> Record excerpts:

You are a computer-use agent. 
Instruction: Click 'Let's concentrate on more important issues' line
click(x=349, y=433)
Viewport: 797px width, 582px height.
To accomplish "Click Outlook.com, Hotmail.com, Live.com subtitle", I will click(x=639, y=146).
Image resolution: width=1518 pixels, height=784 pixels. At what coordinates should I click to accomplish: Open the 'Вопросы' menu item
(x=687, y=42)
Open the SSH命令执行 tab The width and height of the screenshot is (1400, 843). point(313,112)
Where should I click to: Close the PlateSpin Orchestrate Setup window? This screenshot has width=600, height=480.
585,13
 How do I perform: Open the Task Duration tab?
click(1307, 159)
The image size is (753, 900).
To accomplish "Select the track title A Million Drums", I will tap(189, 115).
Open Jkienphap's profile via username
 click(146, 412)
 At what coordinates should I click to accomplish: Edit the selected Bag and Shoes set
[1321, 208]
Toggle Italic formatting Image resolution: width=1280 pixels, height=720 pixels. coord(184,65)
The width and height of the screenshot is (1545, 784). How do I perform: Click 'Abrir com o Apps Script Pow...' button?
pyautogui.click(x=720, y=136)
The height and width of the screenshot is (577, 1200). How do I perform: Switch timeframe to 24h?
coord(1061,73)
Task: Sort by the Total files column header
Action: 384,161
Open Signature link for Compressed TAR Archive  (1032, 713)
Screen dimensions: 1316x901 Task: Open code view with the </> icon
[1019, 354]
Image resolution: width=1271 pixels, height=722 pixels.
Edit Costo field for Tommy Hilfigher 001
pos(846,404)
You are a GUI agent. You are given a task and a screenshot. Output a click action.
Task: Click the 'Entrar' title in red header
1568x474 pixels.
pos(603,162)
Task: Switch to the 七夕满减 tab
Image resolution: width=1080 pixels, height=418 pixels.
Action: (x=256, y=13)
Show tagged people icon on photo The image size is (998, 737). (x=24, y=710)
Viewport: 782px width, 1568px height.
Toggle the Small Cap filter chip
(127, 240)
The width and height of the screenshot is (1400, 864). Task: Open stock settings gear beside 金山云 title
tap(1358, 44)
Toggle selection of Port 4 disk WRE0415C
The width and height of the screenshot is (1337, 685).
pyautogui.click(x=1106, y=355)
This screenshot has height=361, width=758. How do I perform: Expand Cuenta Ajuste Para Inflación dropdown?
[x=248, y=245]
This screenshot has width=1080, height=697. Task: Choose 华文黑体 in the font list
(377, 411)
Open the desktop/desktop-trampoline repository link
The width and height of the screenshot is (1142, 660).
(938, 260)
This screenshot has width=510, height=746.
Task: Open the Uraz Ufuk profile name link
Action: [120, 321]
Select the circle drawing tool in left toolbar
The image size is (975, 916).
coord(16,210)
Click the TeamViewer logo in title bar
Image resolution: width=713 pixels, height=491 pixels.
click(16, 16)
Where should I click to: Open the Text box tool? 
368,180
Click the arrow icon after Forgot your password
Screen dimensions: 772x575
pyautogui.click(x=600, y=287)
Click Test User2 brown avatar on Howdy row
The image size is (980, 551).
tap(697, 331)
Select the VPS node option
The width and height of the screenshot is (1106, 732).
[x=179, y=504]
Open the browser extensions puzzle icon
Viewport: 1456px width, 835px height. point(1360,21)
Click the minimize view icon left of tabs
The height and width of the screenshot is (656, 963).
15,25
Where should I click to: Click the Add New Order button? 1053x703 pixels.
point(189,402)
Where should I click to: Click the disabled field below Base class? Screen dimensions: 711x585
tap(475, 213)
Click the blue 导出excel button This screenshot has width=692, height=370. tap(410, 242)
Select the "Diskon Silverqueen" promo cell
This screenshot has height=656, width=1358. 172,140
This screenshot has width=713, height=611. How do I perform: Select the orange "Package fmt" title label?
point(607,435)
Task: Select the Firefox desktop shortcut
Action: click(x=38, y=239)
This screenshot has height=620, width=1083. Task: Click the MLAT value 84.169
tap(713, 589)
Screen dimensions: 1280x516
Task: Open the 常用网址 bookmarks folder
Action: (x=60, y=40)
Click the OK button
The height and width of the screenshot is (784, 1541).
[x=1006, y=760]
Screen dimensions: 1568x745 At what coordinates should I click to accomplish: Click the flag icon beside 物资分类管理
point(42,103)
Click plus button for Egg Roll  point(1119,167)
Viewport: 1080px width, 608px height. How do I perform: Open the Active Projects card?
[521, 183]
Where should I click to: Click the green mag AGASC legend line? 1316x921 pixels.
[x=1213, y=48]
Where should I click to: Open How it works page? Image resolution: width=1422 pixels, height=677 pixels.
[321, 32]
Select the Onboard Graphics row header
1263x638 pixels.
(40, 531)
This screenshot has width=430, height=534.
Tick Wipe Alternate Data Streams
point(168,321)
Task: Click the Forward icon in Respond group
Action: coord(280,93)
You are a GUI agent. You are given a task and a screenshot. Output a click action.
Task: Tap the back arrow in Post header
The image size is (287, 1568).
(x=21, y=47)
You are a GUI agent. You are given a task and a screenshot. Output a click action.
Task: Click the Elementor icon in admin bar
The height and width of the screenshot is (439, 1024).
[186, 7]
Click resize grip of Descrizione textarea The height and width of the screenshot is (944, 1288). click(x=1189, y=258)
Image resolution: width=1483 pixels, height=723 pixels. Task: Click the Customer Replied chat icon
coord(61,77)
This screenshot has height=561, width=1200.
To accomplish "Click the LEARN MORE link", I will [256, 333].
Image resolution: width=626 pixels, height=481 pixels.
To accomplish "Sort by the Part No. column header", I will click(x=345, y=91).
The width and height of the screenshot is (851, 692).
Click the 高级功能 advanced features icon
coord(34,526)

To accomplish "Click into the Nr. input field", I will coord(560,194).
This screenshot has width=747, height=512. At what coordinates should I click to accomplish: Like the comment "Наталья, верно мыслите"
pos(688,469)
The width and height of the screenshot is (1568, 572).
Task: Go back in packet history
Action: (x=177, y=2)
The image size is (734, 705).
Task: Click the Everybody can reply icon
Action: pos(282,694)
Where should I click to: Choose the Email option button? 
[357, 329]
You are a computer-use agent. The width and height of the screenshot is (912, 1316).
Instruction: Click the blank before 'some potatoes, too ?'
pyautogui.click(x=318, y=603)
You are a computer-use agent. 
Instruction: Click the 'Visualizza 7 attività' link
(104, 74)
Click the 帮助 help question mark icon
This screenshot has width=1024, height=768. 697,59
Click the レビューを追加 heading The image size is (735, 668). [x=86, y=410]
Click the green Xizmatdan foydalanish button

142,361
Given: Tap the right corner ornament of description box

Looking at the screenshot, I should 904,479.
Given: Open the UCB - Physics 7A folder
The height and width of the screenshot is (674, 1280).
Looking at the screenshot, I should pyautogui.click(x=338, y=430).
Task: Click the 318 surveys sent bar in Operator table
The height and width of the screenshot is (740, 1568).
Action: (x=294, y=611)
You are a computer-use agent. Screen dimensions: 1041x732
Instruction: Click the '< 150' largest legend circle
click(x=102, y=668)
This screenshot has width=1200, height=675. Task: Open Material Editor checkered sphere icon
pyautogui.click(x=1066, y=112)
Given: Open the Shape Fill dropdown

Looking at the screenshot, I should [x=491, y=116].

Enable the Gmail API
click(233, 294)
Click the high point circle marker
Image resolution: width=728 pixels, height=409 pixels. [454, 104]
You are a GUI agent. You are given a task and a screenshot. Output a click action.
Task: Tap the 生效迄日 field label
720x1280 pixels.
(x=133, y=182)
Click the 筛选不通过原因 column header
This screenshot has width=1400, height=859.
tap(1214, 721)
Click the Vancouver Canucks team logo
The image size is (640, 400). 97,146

> Work request: Every line above needs to be repeated exactly as shown.

> Response to the task:
You are a computer-use agent. 
Instruction: Click 'Let's concentrate on more important issues' line
click(x=349, y=433)
Viewport: 797px width, 582px height.
To accomplish "Click Outlook.com, Hotmail.com, Live.com subtitle", I will click(x=639, y=146).
Image resolution: width=1518 pixels, height=784 pixels. At what coordinates should I click to accomplish: Open the 'Вопросы' menu item
(x=687, y=42)
Open the SSH命令执行 tab The width and height of the screenshot is (1400, 843). point(313,112)
Where should I click to: Close the PlateSpin Orchestrate Setup window? This screenshot has width=600, height=480.
585,13
 How do I perform: Open the Task Duration tab?
click(1307, 159)
The image size is (753, 900).
To accomplish "Select the track title A Million Drums", I will tap(189, 115).
Open Jkienphap's profile via username
 click(146, 412)
 At what coordinates should I click to accomplish: Edit the selected Bag and Shoes set
[1321, 208]
Toggle Italic formatting Image resolution: width=1280 pixels, height=720 pixels. coord(184,65)
The width and height of the screenshot is (1545, 784). How do I perform: Click 'Abrir com o Apps Script Pow...' button?
pyautogui.click(x=720, y=136)
The height and width of the screenshot is (577, 1200). How do I perform: Switch timeframe to 24h?
coord(1061,73)
Task: Sort by the Total files column header
Action: 384,161
Open Signature link for Compressed TAR Archive  (1032, 713)
Screen dimensions: 1316x901 Task: Open code view with the </> icon
[1019, 354]
Image resolution: width=1271 pixels, height=722 pixels.
Edit Costo field for Tommy Hilfigher 001
pos(846,404)
You are a GUI agent. You are given a task and a screenshot. Output a click action.
Task: Click the 'Entrar' title in red header
1568x474 pixels.
pos(603,162)
Task: Switch to the 七夕满减 tab
Image resolution: width=1080 pixels, height=418 pixels.
Action: (x=256, y=13)
Show tagged people icon on photo The image size is (998, 737). (x=24, y=710)
Viewport: 782px width, 1568px height.
Toggle the Small Cap filter chip
(127, 240)
The width and height of the screenshot is (1400, 864). Task: Open stock settings gear beside 金山云 title
tap(1358, 44)
Toggle selection of Port 4 disk WRE0415C
The width and height of the screenshot is (1337, 685).
pyautogui.click(x=1106, y=355)
This screenshot has height=361, width=758. How do I perform: Expand Cuenta Ajuste Para Inflación dropdown?
[x=248, y=245]
This screenshot has width=1080, height=697. Task: Choose 华文黑体 in the font list
(377, 411)
Open the desktop/desktop-trampoline repository link
The width and height of the screenshot is (1142, 660).
(938, 260)
This screenshot has width=510, height=746.
Task: Open the Uraz Ufuk profile name link
Action: [120, 321]
Select the circle drawing tool in left toolbar
The image size is (975, 916).
coord(16,210)
Click the TeamViewer logo in title bar
Image resolution: width=713 pixels, height=491 pixels.
click(16, 16)
Where should I click to: Open the Text box tool? 
368,180
Click the arrow icon after Forgot your password
Screen dimensions: 772x575
pyautogui.click(x=600, y=287)
Click Test User2 brown avatar on Howdy row
The image size is (980, 551).
tap(697, 331)
Select the VPS node option
The width and height of the screenshot is (1106, 732).
[x=179, y=504]
Open the browser extensions puzzle icon
Viewport: 1456px width, 835px height. point(1360,21)
Click the minimize view icon left of tabs
The height and width of the screenshot is (656, 963).
15,25
Where should I click to: Click the Add New Order button? 1053x703 pixels.
point(189,402)
Where should I click to: Click the disabled field below Base class? Screen dimensions: 711x585
tap(475, 213)
Click the blue 导出excel button This screenshot has width=692, height=370. tap(410, 242)
Select the "Diskon Silverqueen" promo cell
This screenshot has height=656, width=1358. 172,140
This screenshot has width=713, height=611. How do I perform: Select the orange "Package fmt" title label?
point(607,435)
Task: Select the Firefox desktop shortcut
Action: click(x=38, y=239)
This screenshot has height=620, width=1083. Task: Click the MLAT value 84.169
tap(713, 589)
Screen dimensions: 1280x516
Task: Open the 常用网址 bookmarks folder
Action: (x=60, y=40)
Click the OK button
The height and width of the screenshot is (784, 1541).
[x=1006, y=760]
Screen dimensions: 1568x745 At what coordinates should I click to accomplish: Click the flag icon beside 物资分类管理
point(42,103)
Click plus button for Egg Roll  point(1119,167)
Viewport: 1080px width, 608px height. How do I perform: Open the Active Projects card?
[521, 183]
Where should I click to: Click the green mag AGASC legend line? 1316x921 pixels.
[x=1213, y=48]
Where should I click to: Open How it works page? Image resolution: width=1422 pixels, height=677 pixels.
[321, 32]
Select the Onboard Graphics row header
1263x638 pixels.
(40, 531)
This screenshot has width=430, height=534.
Tick Wipe Alternate Data Streams
point(168,321)
Task: Click the Forward icon in Respond group
Action: coord(280,93)
You are a GUI agent. You are given a task and a screenshot. Output a click action.
Task: Tap the back arrow in Post header
The image size is (287, 1568).
(x=21, y=47)
You are a GUI agent. You are given a task and a screenshot. Output a click action.
Task: Click the Elementor icon in admin bar
The height and width of the screenshot is (439, 1024).
[186, 7]
Click resize grip of Descrizione textarea The height and width of the screenshot is (944, 1288). click(x=1189, y=258)
Image resolution: width=1483 pixels, height=723 pixels. Task: Click the Customer Replied chat icon
coord(61,77)
This screenshot has height=561, width=1200.
To accomplish "Click the LEARN MORE link", I will [256, 333].
Image resolution: width=626 pixels, height=481 pixels.
To accomplish "Sort by the Part No. column header", I will click(x=345, y=91).
The width and height of the screenshot is (851, 692).
Click the 高级功能 advanced features icon
coord(34,526)

To accomplish "Click into the Nr. input field", I will coord(560,194).
This screenshot has width=747, height=512. At what coordinates should I click to accomplish: Like the comment "Наталья, верно мыслите"
pos(688,469)
The width and height of the screenshot is (1568, 572).
Task: Go back in packet history
Action: (x=177, y=2)
The image size is (734, 705).
Task: Click the Everybody can reply icon
Action: pos(282,694)
Where should I click to: Choose the Email option button? 
[357, 329]
You are a computer-use agent. The width and height of the screenshot is (912, 1316).
Instruction: Click the blank before 'some potatoes, too ?'
pyautogui.click(x=318, y=603)
You are a computer-use agent. 
Instruction: Click the 'Visualizza 7 attività' link
(104, 74)
Click the 帮助 help question mark icon
This screenshot has width=1024, height=768. 697,59
Click the レビューを追加 heading The image size is (735, 668). [x=86, y=410]
Click the green Xizmatdan foydalanish button

142,361
Given: Tap the right corner ornament of description box

Looking at the screenshot, I should 904,479.
Given: Open the UCB - Physics 7A folder
The height and width of the screenshot is (674, 1280).
Looking at the screenshot, I should pyautogui.click(x=338, y=430).
Task: Click the 318 surveys sent bar in Operator table
The height and width of the screenshot is (740, 1568).
Action: (x=294, y=611)
You are a computer-use agent. Screen dimensions: 1041x732
Instruction: Click the '< 150' largest legend circle
click(x=102, y=668)
This screenshot has width=1200, height=675. Task: Open Material Editor checkered sphere icon
pyautogui.click(x=1066, y=112)
Given: Open the Shape Fill dropdown

Looking at the screenshot, I should [x=491, y=116].

Enable the Gmail API
click(233, 294)
Click the high point circle marker
Image resolution: width=728 pixels, height=409 pixels. [454, 104]
You are a GUI agent. You are given a task and a screenshot. Output a click action.
Task: Tap the 生效迄日 field label
720x1280 pixels.
(x=133, y=182)
Click the 筛选不通过原因 column header
This screenshot has width=1400, height=859.
tap(1214, 721)
Click the Vancouver Canucks team logo
The image size is (640, 400). 97,146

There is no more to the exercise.